(71c) Combining Crystallization and Chemical Reactions in Separation and Purification Processes

Separation and purification processes are created to recover specific compounds from mixtures found in nature or those resulting from chemical transformations. The process selected often must address unique challenges presented by the product of interest. In some cases, integration of reaction and separation can be effective in meeting such challenges. Here, for example, we are concerned with two challenges: (1) overcoming limitations associated with solid-liquid equilibrium in recovering an enantiomerically pure compound (EPC) and (2) enhancing the yield of an intermediate in a complex reaction network. In both of these instances, we show how crystallization and tailored reaction conditions can be coupled to achieve enhanced purity and greater yield. Moreover, since such attributes are achieved using a single stage, the reactive separations offer operational advantages such as reducing the cost, time, and energy consumption of the process.

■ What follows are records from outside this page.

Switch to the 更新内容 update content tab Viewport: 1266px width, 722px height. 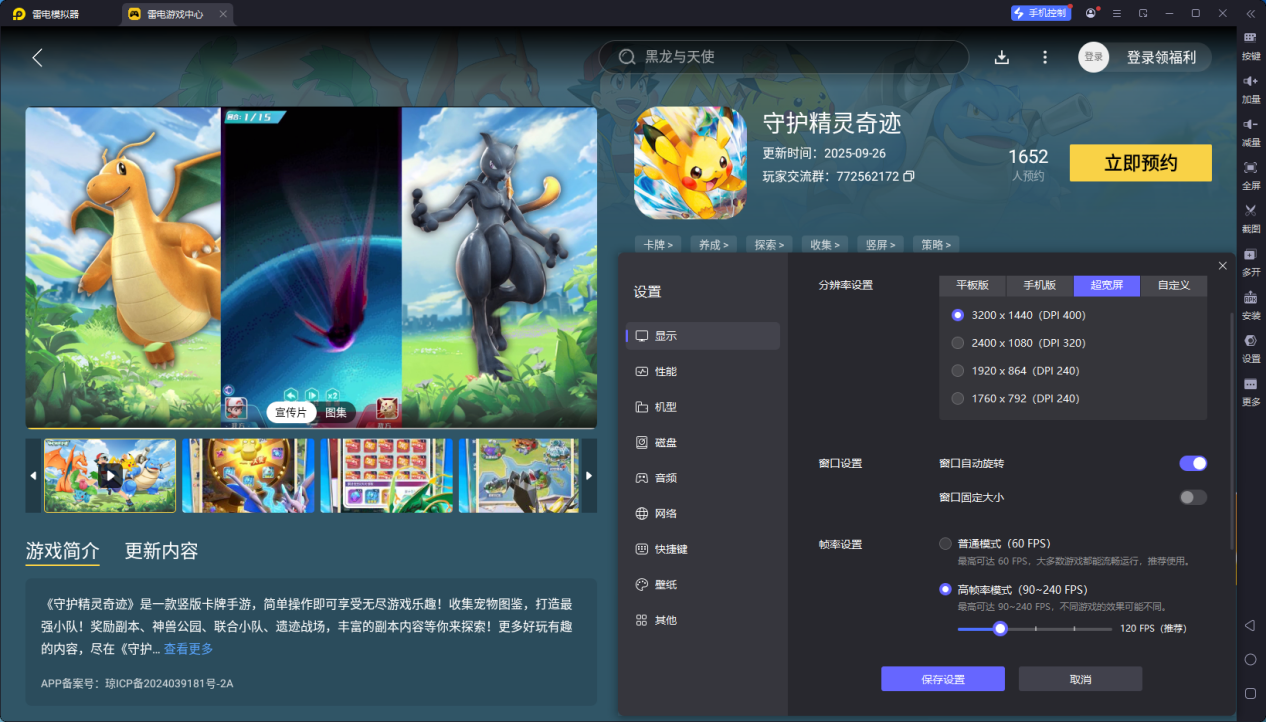click(x=160, y=551)
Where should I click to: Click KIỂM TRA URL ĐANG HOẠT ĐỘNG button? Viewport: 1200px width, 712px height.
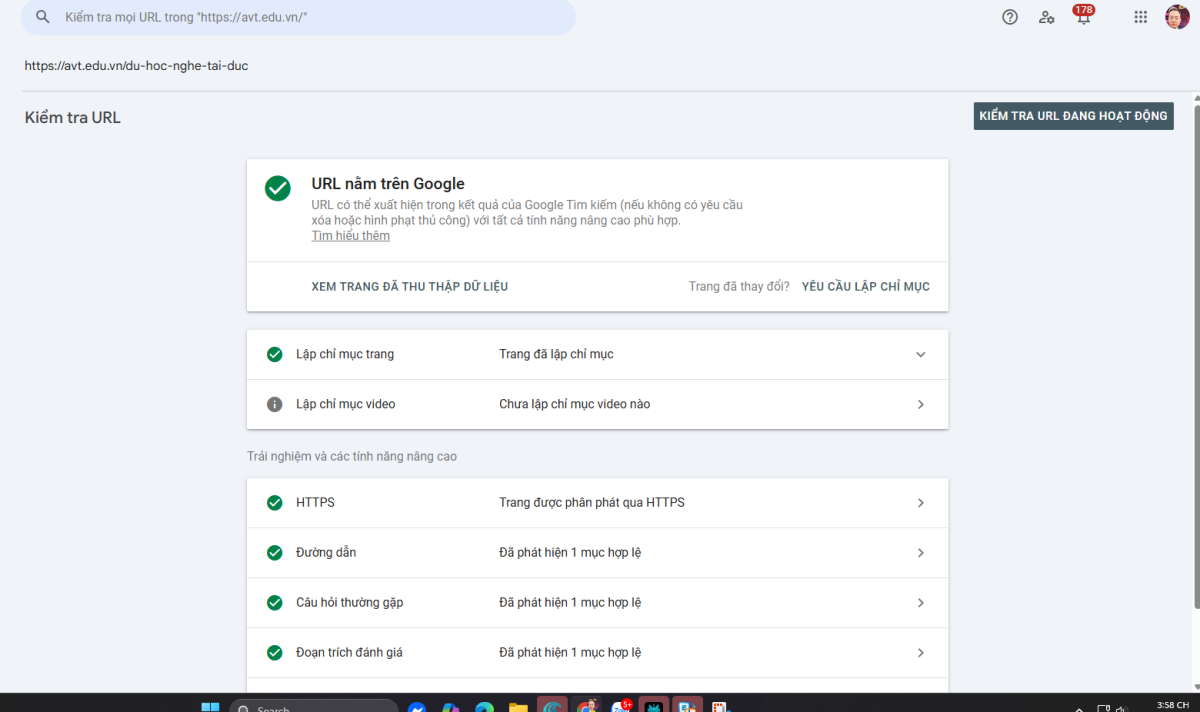[x=1073, y=116]
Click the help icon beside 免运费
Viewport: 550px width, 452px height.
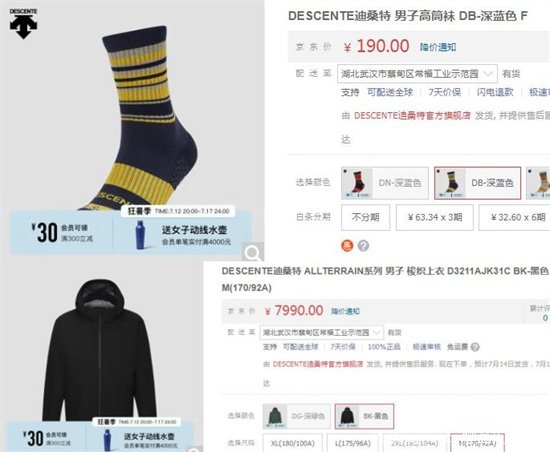click(x=475, y=347)
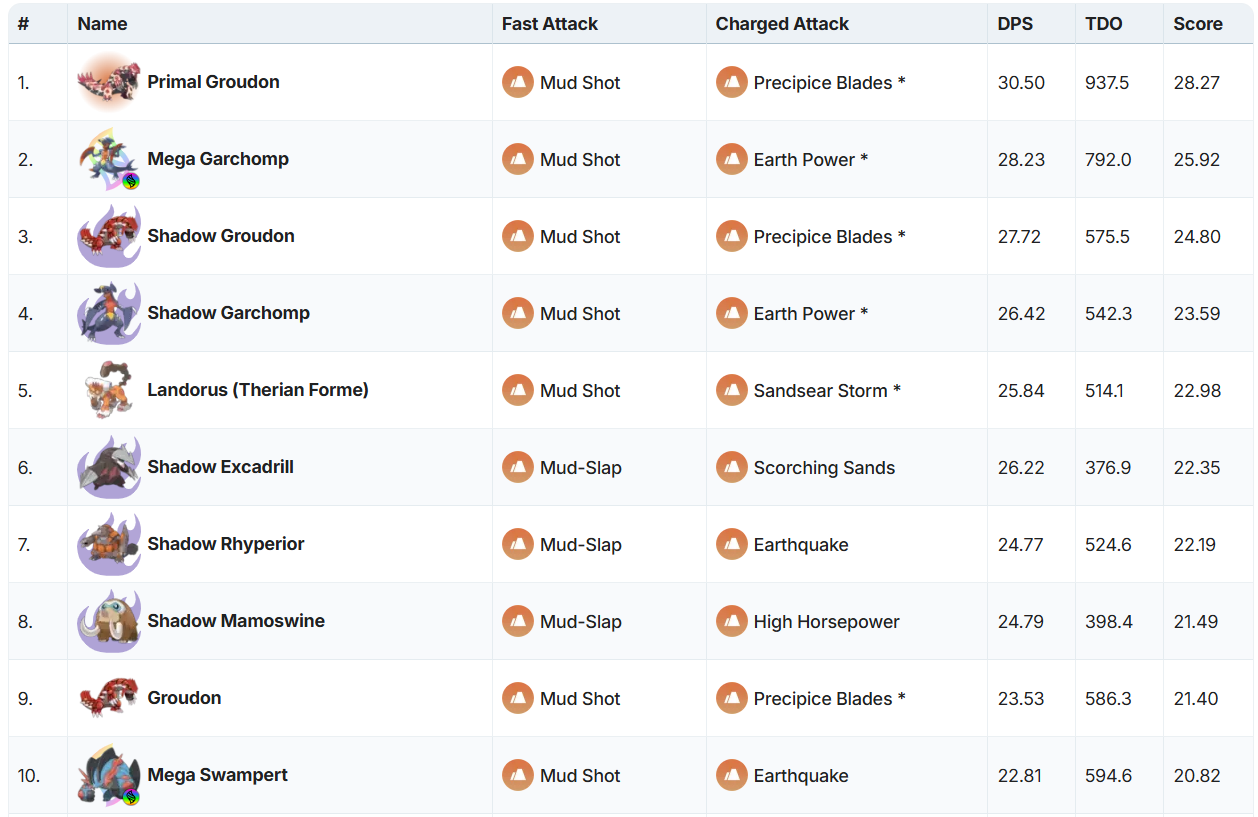The width and height of the screenshot is (1258, 817).
Task: Click ground-type icon beside Sandsear Storm
Action: pos(732,390)
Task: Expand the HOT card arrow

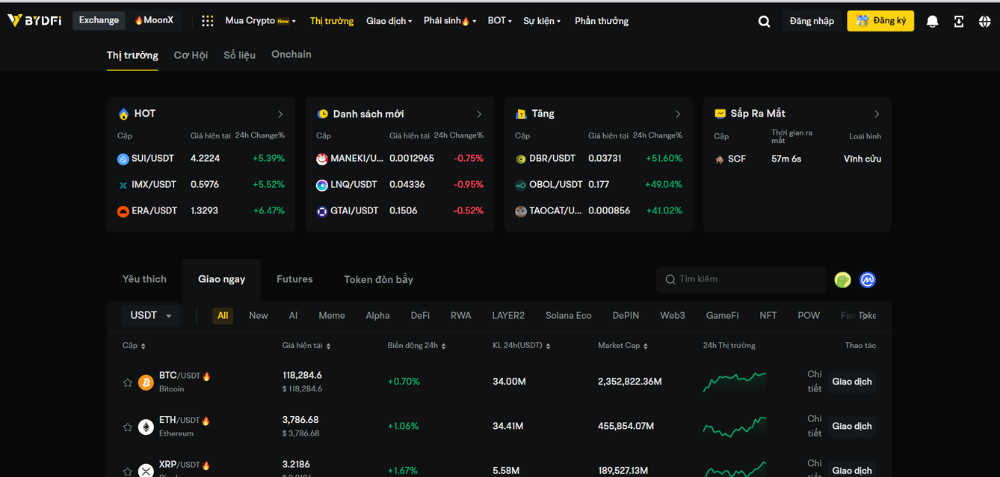Action: tap(280, 114)
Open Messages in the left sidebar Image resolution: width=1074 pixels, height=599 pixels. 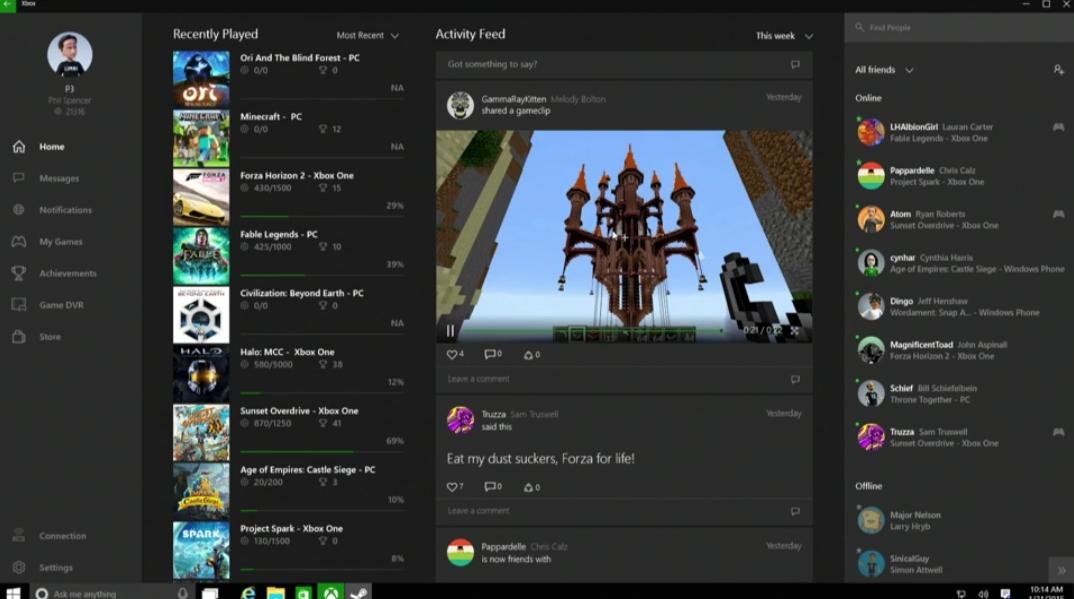click(58, 178)
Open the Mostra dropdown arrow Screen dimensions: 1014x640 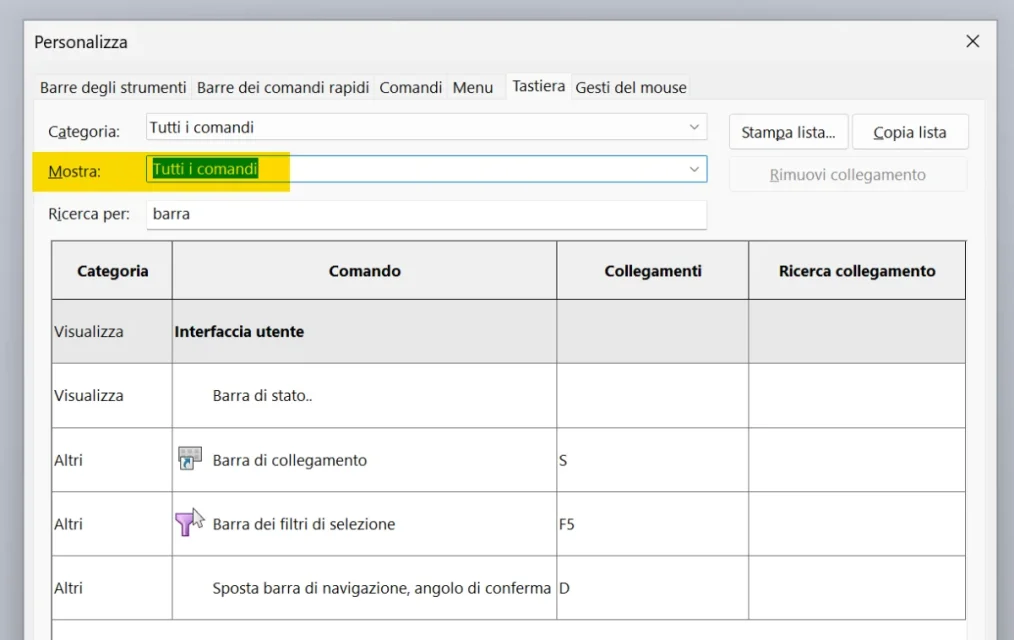pos(694,170)
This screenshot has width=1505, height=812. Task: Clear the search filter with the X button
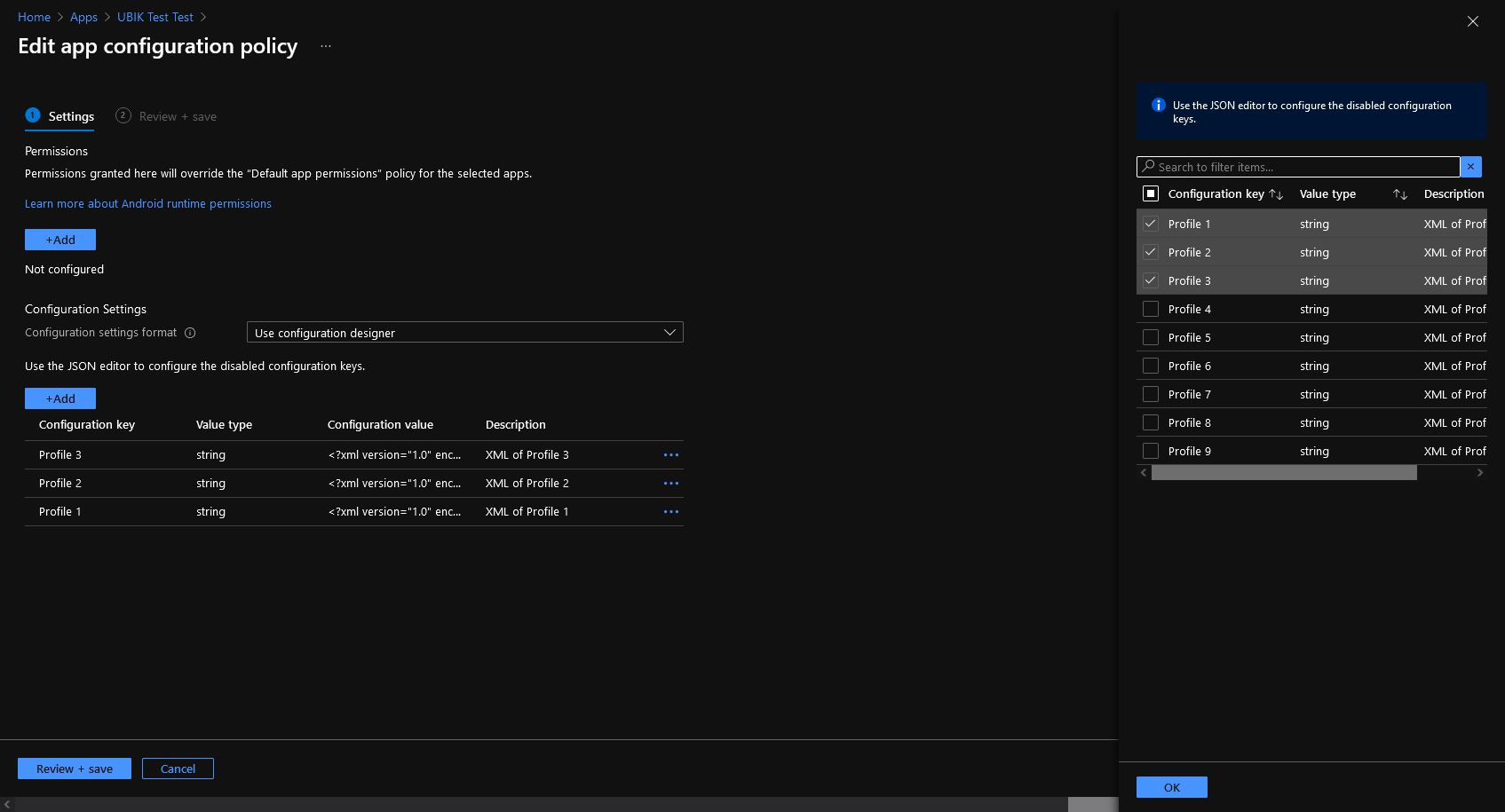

Separation of EPCs is challenging because such compounds have similar chemical and physical properties, with their structures differing only in their spatial orientation. Crystallization is one of the few techniques that has been successful in resolving a significant number of racemic systems, and here we exploit reactive crystallization to recover enantiomerically pure amino acids from racemic systems by overcoming thermodynamic limitations.

β-lactam antibiotics can be produced by means of an enzymatically catalyzed reaction, but the catalyst also hydrolyzes the antibiotics into undesired by-products. This challenge corresponds to a classic kinetically controlled system where the desired product is an intermediate of the overall reaction. We show how a reactive crystallization scheme that selectively removes the desired product from solution, before it is consumed by undesired reactions, can significantly enhance the yield of the product.